We’re slowly working our way through Song of Songs, a poem describing six scenes in the lives of two lovers (Solomon and the Shulammite woman). Scene one (1:1-3:5) was their courtship (part a, part b). Scene two was Wedding day glory (3:6-11). We’re now reading for Wedding Night Bliss (4:1-5:1).
Remember that Song of Songs is a story, and you can see it unfolding in front of you. “How beautiful you are, my darling! Oh, how beautiful! Your eyes behind your veil are doves.” (4:1). Now he’s said that before – do you remember (1:15)? But now he goes further. Now he’s married, he enjoys more of her than he enjoyed before. So he doesn’t just describe her eyes, he describes her hair. As you go through the verses, you can see Solomon in your mind’s eye, studying her face, being intimate in a way he’s not been before. “Your teeth are like a flock of sheep just shorn, coming up from the washing.
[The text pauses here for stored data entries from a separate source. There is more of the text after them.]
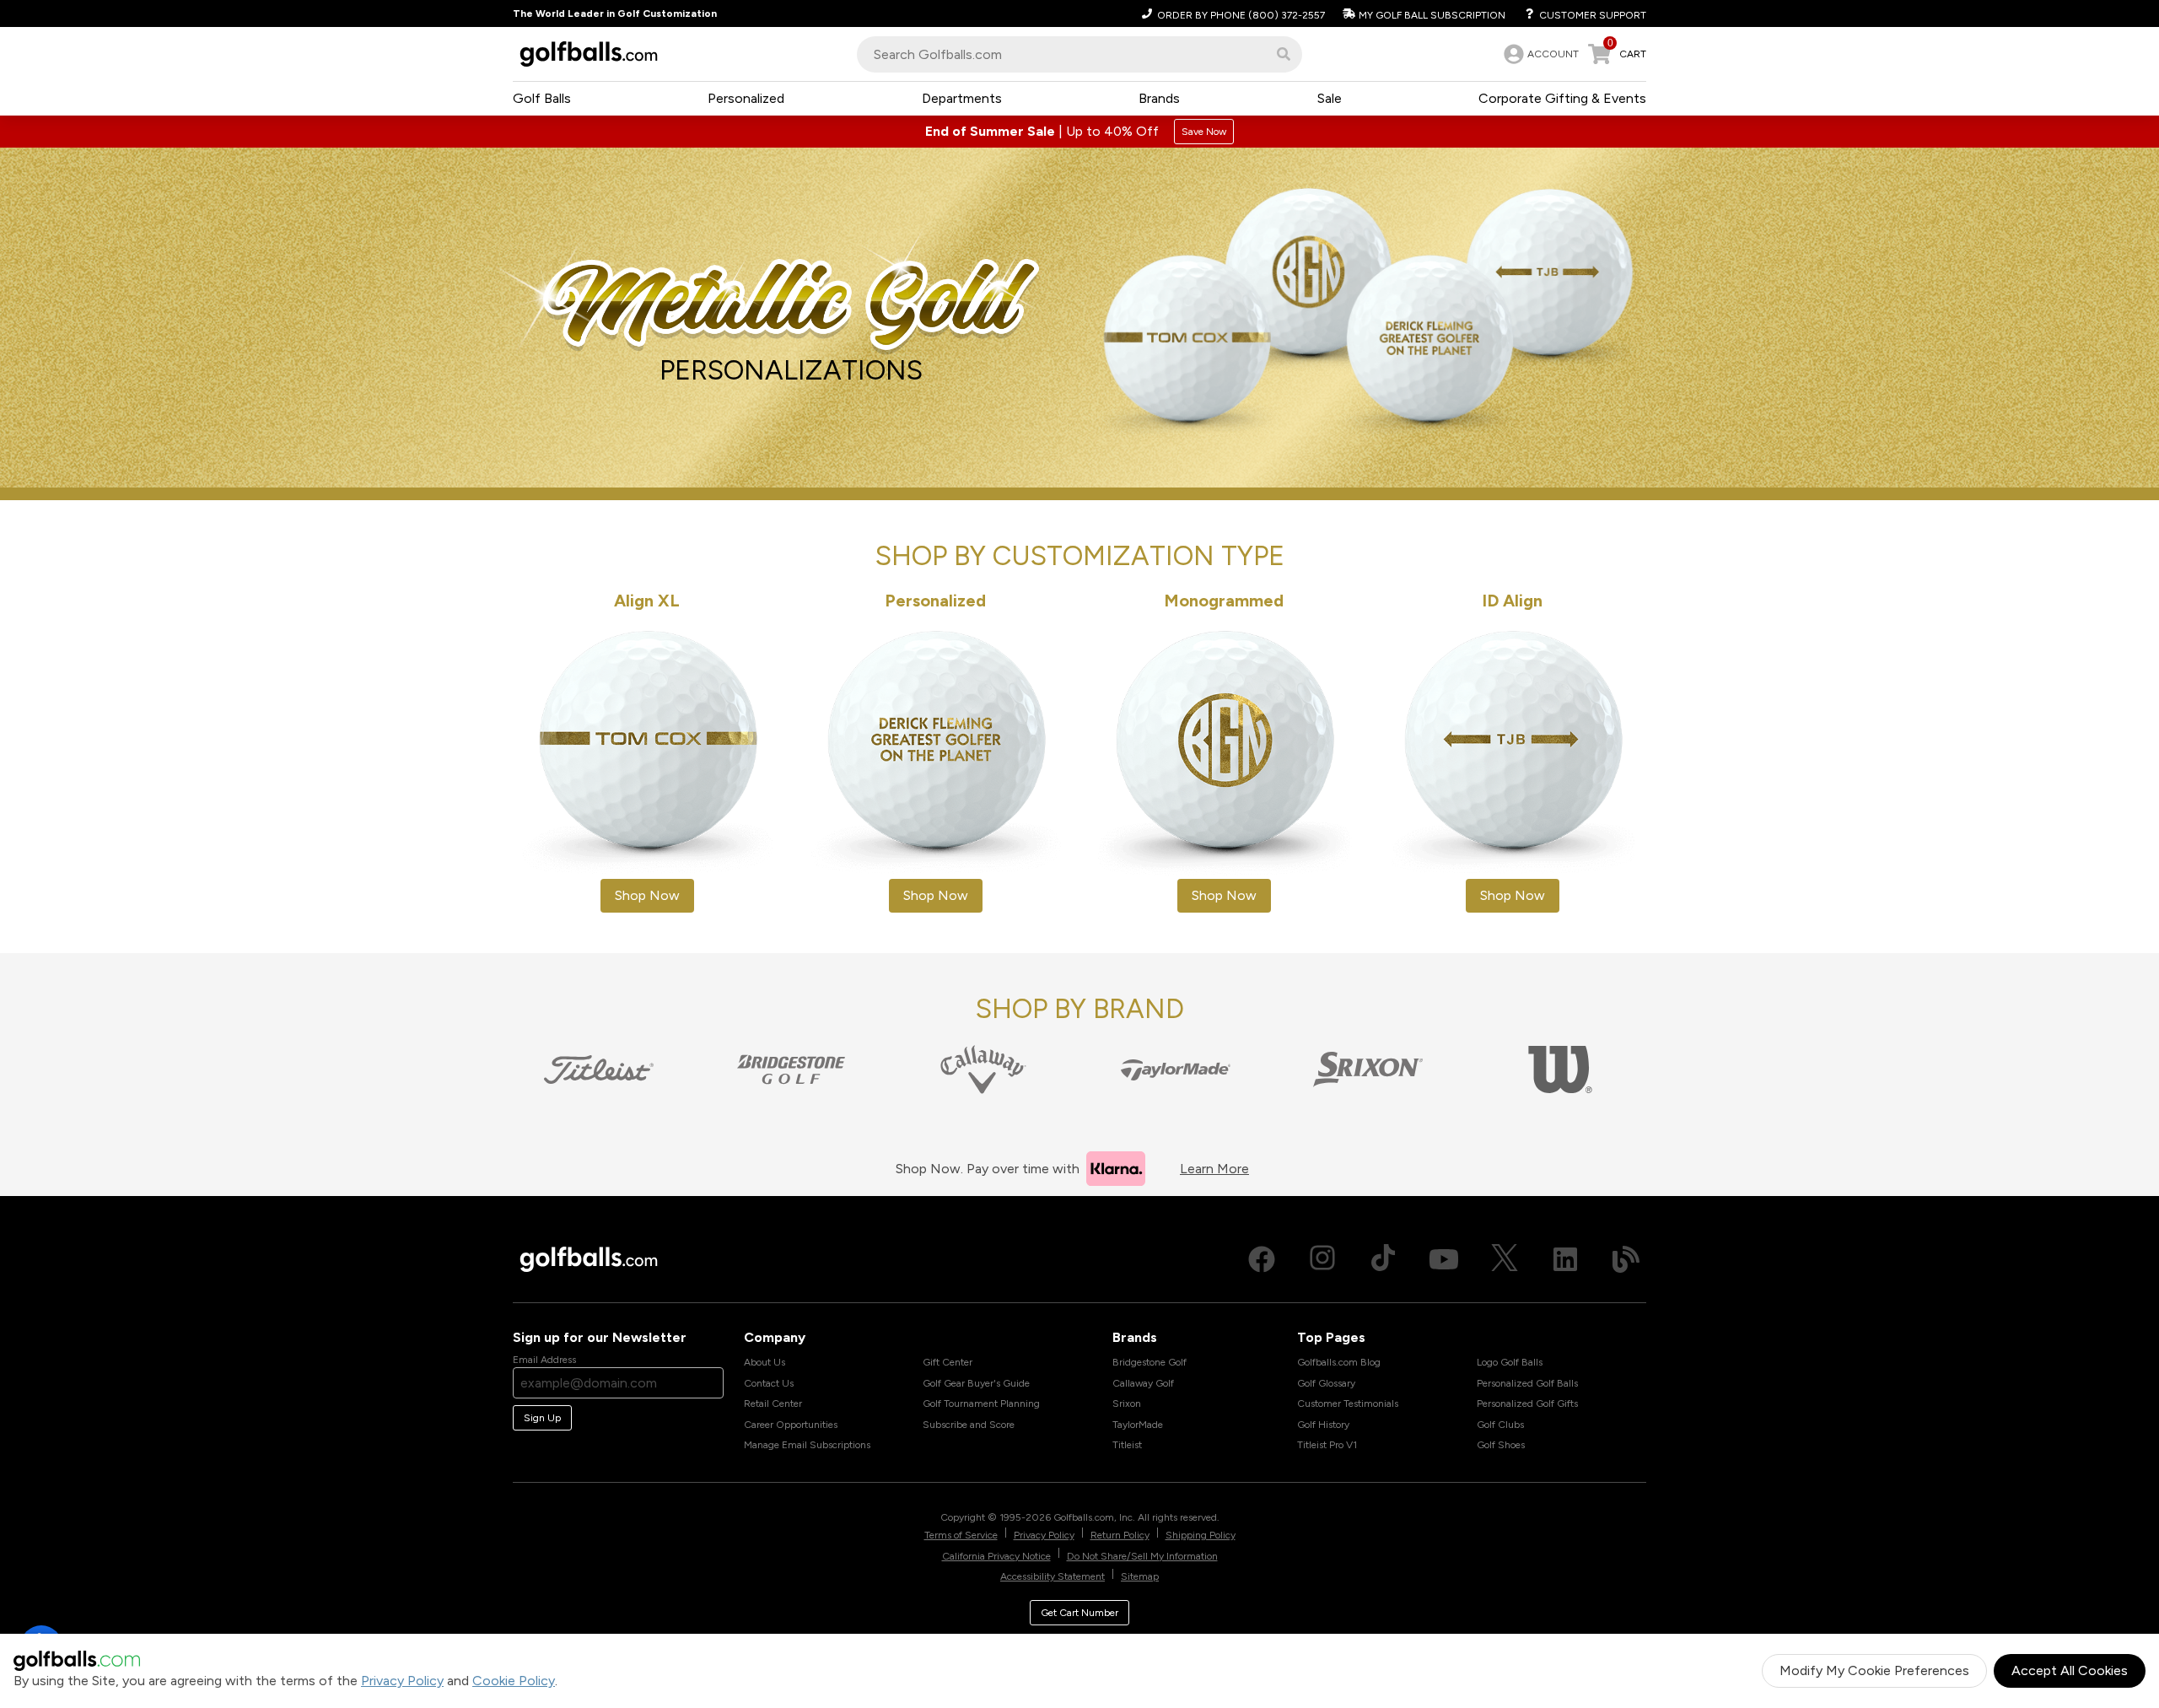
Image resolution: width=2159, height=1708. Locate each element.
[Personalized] (935, 752)
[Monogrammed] (1224, 752)
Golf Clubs (1500, 1425)
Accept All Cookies (2069, 1670)
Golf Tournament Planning (981, 1403)
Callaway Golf (1143, 1383)
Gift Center (947, 1362)
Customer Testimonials (1347, 1403)
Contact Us (769, 1383)
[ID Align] (1512, 752)
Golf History (1323, 1425)
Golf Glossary (1326, 1383)
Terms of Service (961, 1535)
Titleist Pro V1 (1327, 1445)
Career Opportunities (790, 1425)
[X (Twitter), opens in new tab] (1504, 1259)
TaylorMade (1137, 1425)
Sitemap (1140, 1576)
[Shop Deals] (1079, 131)
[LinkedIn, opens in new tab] (1565, 1259)
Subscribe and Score (969, 1425)
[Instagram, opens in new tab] (1322, 1259)
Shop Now (647, 895)
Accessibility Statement (1052, 1576)
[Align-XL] (647, 752)
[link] (1539, 53)
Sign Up (542, 1418)
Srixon (1126, 1403)
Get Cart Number (1079, 1613)
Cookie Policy (513, 1681)
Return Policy (1119, 1535)
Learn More (1214, 1169)
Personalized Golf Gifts (1527, 1403)
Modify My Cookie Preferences (1874, 1670)
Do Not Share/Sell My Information (1142, 1556)
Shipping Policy (1201, 1535)
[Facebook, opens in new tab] (1261, 1259)
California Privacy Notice (996, 1556)
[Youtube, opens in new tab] (1444, 1259)
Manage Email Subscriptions (807, 1445)
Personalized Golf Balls (1527, 1383)
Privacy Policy (402, 1681)
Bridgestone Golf (1149, 1362)
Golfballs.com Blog (1339, 1362)
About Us (764, 1362)
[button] (1283, 54)
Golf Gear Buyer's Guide (976, 1383)
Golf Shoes (1501, 1445)
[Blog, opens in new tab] (1626, 1259)
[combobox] (1079, 54)
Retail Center (773, 1403)
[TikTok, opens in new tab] (1383, 1259)
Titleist (1127, 1445)
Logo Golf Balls (1510, 1362)
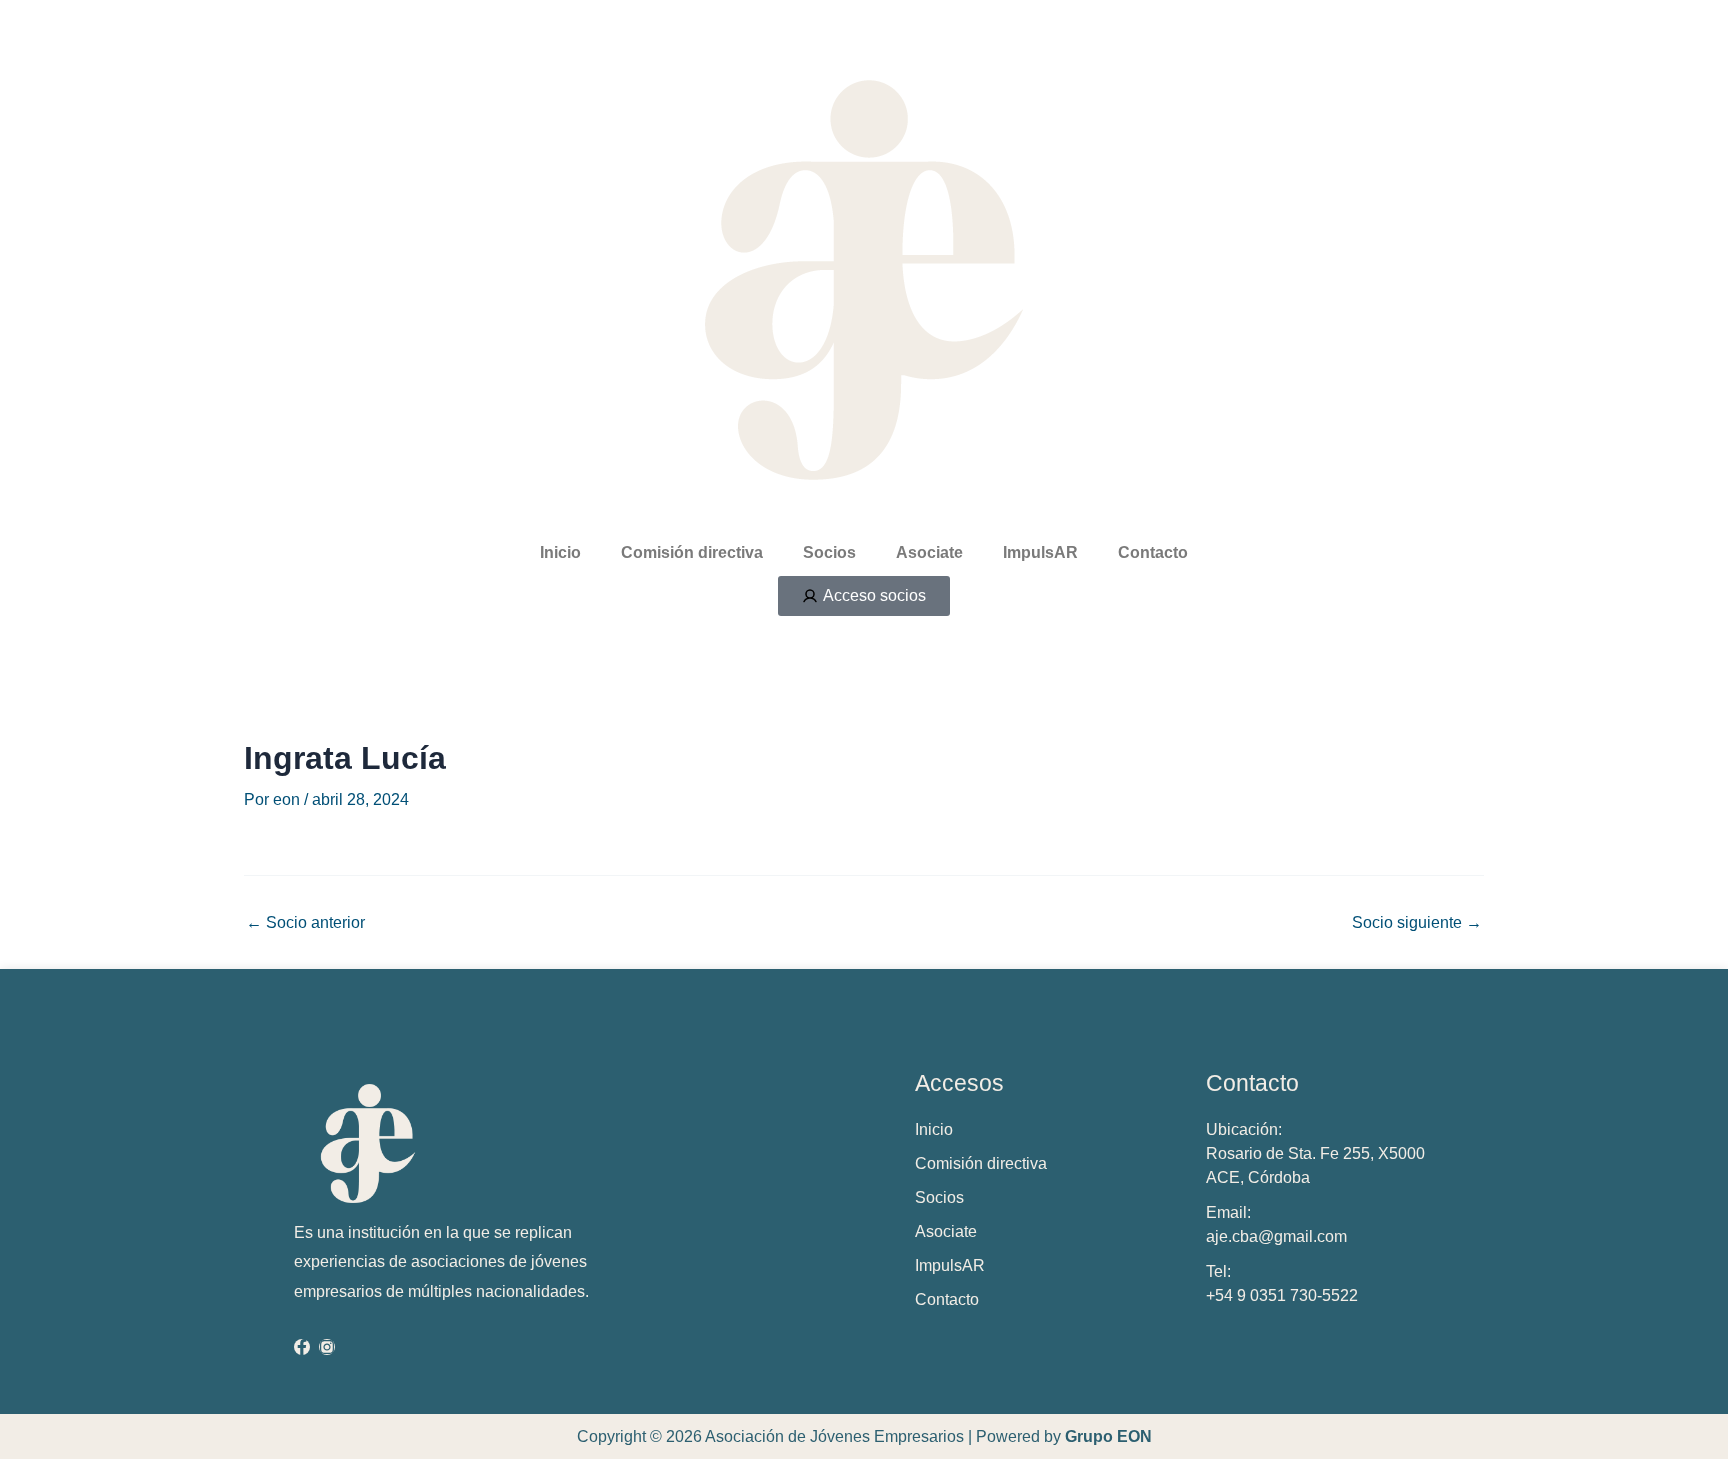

Each has its twin; not one of them is alone.” Try saying, “Hey girl, you’ve got all your teeth left – great!”
“Your lips are like a scarlet ribbon; your mouth is lovely.” Do you see his eyes moving around? “Your temples behind your veil are like the halves of a pomegranate.” He’s on his way down from her face now: “Your neck is like the tower of David”. She doesn’t look like a giraffe, but she is elegant. “Your two breasts are like two fawns,” he’s moving to parts of the body that he wouldn’t look at before. And that’s as far as he gets. The excitement of that is too much for him, I think – he doesn’t go any further.